Quite simply, if you are not passionate about the field and do not enjoy learning, then data science is not for you. Attending conferences and networking with the data science community are effective ways of keeping on top of the latest developments, and it is advisable to regularly read books and papers. On the latter: if you do not have a background in research, it is worth familiarising yourself with academic papers so you can get the most out of them (I haven’t specifically researched the best way to go about this, but after this post was featured on Hacker News, the user ‘Obi_Juan_Kenobi’ came up with an interesting answer to this question – if you have the patience to scroll through this thread: https://news.ycombinator.com/item?id=12243377).

Play. Build. Experiment.

Going back to the message we touched on in Chapter One, there is only one-way to develop your capability as a data scientist: experience, experience, experience. I could launch into a lengthy discussion on this, but I happened to come across two excellent posts that cover the key points so have a read of Brandon Rohrer: A One-Step Program for Becoming a Data Scientist and Rossella Blatt Vital: The Scary Rise of the 'Fake Data Scientists'.

This is what should you take from these: data science is an expert field, it takes a long time to master, and you will only do so through practical experience. As James Petterson summarised:

“Nothing beats experience. You can read as much as you want, you can do all the Coursera courses, but unless you get your hands dirty, you won’t learn”

The good news is there are some great avenues to gain practical experience, and we will turn our attention to these now.  

Kaggle / Open-Source / Freelancing

If you haven’t heard of Kaggle, Google it... NOW! Kaggle is an incredible platform where you can play around, develop your expertise and learn, of course. James put it this way:

“If I hadn’t competed in Kaggle competitions, I would have finished my PhD without knowing the tools that people use in industry. For example, a lot of the methods used in industry are based on ensembles or decision trees, like random forests. They are really powerful and are my first choice in both competitions and industry, but I wasn't exposed to them during my PhD”

There you have it: you can improve your skills while learning the techniques that are commonly applied in industry. And if you start doing well in the competitions, it provides evidence of your capability, as we will see in Chapter Four.

Outside of Kaggle, another option is to contribute to open-source projects. A simple search on GitHub should reveal some projects you can start to sink your teeth into, and gain practical experience while doing so.

Finally, if you can get freelancing work, this is a great way to build a track record and demonstrates that you can operate in a commercial environment. And rather conveniently, you could even utilise the Experfy platform for that purpose.

To PhD or not to PhD

Do you need a PhD to be a data scientist? Not necessarily, but there are many advantages, as Sean Farrell noted: 

“The process of obtaining a PhD is a filter for creative problem solving skills [and it] shows you can master a particular field in a short space of time and become a world expert, which proves you’ll be able to do it again and again”

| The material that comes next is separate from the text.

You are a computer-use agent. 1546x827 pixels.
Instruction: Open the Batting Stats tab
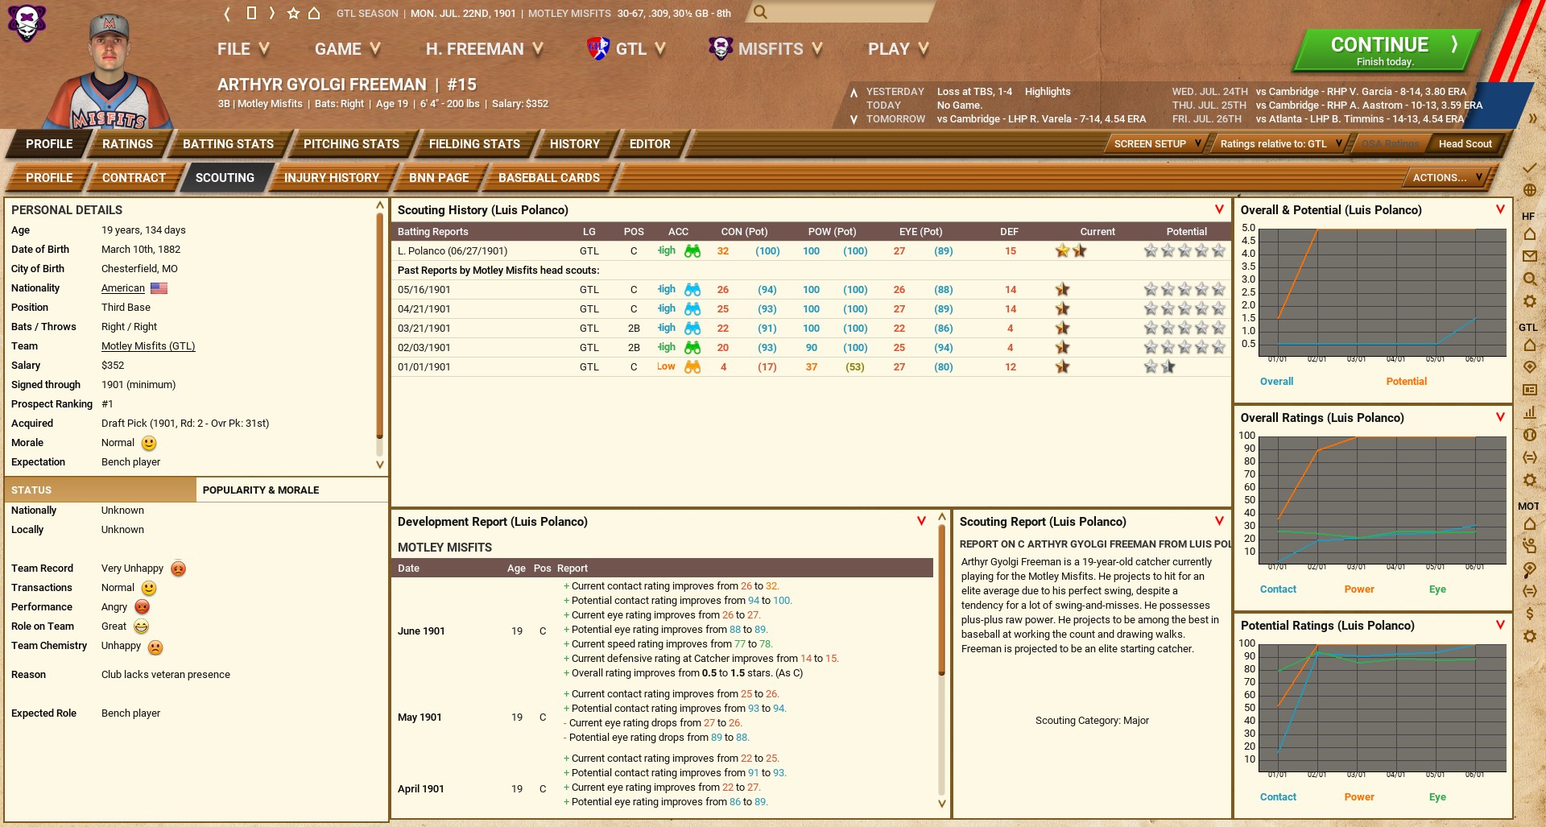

And apart from anything, it provides you with the time to study and to develop your skills. Furthermore, if you are interested in specialising within a specific area like image processing or natural language processing, then PhD research is certainly worth considering.

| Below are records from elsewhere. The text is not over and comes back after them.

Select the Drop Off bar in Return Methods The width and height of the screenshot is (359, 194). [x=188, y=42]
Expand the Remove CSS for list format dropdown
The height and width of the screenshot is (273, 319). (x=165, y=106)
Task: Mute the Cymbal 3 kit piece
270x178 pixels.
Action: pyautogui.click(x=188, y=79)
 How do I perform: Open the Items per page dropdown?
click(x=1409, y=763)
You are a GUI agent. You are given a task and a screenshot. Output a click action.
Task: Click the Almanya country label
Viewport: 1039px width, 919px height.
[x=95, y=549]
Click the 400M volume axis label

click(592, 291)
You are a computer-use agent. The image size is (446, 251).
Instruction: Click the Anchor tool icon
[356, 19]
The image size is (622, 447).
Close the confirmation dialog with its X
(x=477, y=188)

But going down this path is not the only way to data science. James did a PhD in Machine Learning (focused on researching a very specific type of method) and he feels that a lot of PhD research is not always applicable to industry, i.e. if your job is to apply machine learning rather than research it, you don’t necessarily need a PhD. As such, I asked him whether he thinks people should choose a PhD based on its relevance to industry and he said:

“If possible, but that’s really hard because most of what we do in industry is not state of the art, we use methods that have been around for years and apply them to different problems. There are exceptions of course: you might work at Google in research, for example. But most of the knowledge I use day-to-day, I learnt working [at Commonwealth Bank] and by competing in Kaggle. Of course, doing a PhD, you learn about the whole process, spend a lot of time doing experiments and learning how to do them properly, and that is valuable. But I wonder if you could learn that from other means?”

Given the right motivations and armed with an informative guide on how to become a data scientist (where could you find one of those I wonder?), I have no doubt it is possible to learn by yourself. But it is worth making the point again: there are no shortcuts; it requires a lot of self-study and getting your hands dirty – whatever path you take.

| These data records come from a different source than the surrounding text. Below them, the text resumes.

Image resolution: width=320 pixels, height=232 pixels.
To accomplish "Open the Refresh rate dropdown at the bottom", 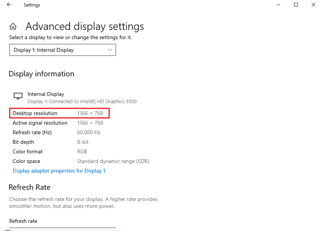I will click(63, 230).
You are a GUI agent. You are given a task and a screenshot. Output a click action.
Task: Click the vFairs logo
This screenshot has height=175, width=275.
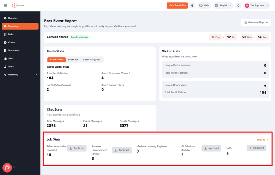[18, 6]
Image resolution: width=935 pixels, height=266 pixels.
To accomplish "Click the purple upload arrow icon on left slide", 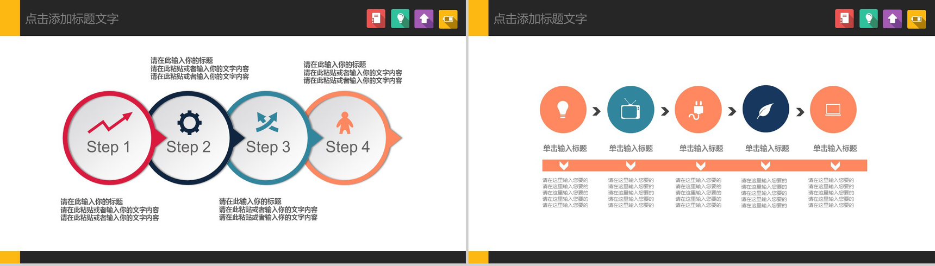I will click(x=424, y=19).
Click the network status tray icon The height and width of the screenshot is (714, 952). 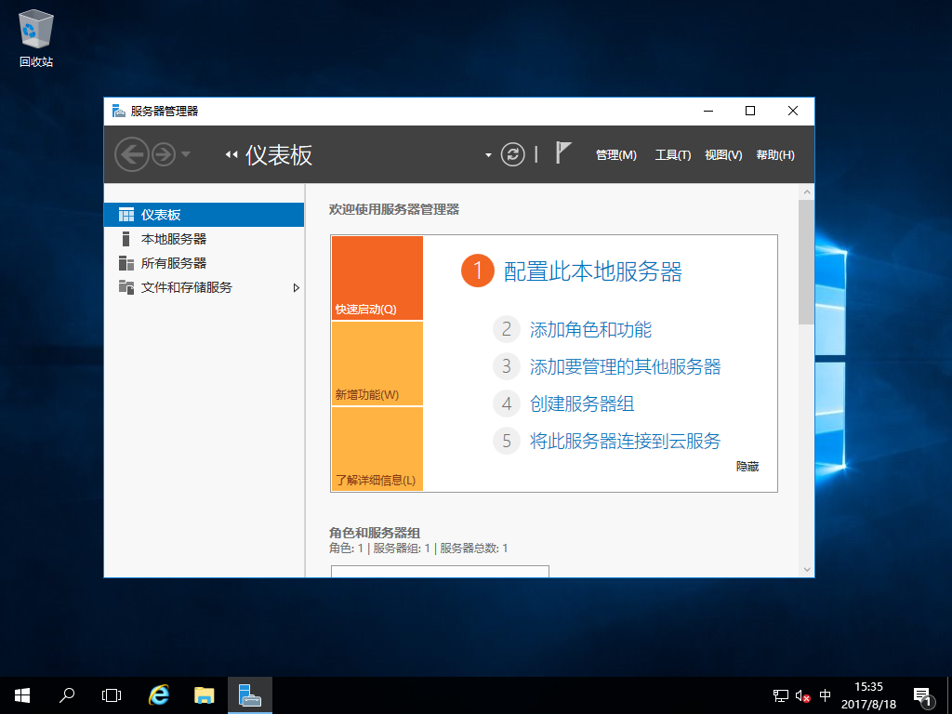tap(781, 695)
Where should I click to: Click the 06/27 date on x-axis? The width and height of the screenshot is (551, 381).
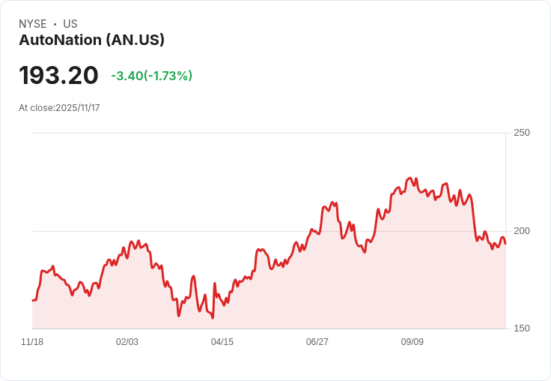tap(317, 342)
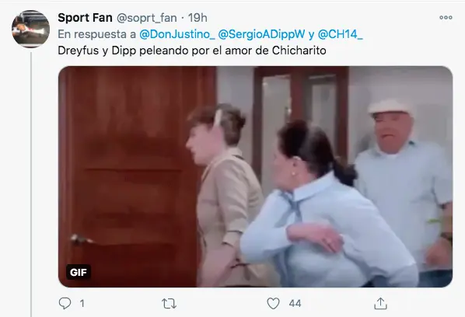Like the tweet with the heart icon
Image resolution: width=465 pixels, height=317 pixels.
273,303
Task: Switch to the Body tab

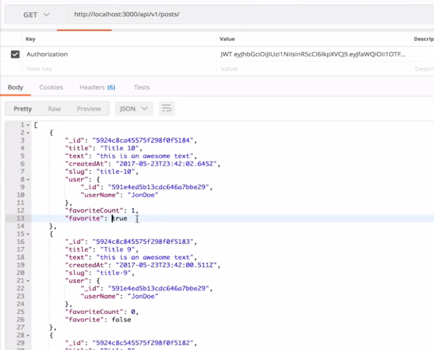Action: [x=15, y=88]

There is also the employability aspect to consider: are you more employable as a PhD graduate vs. spending the same time on self-study? I do not have sufficient proof to comment, but either way, it is more important whether you have truly spent the time building up expert capability (and how you can evidence this). PhD’s are certainly valuable but there are great data scientists with PhD’s and great ones without.

Other University Degrees 

So a PhD is not for you – perhaps it is the cost, or perhaps you have not yet developed the expertise necessary for research of this nature. Whatever the reason, there is no need to panic, because many universities are now offering Bachelors, Masters and Diplomas specifically designed for data science, where both computer science and mathematics/statistics are on the curriculum (the attentive reader will remember we discussed this in Chapter Two). 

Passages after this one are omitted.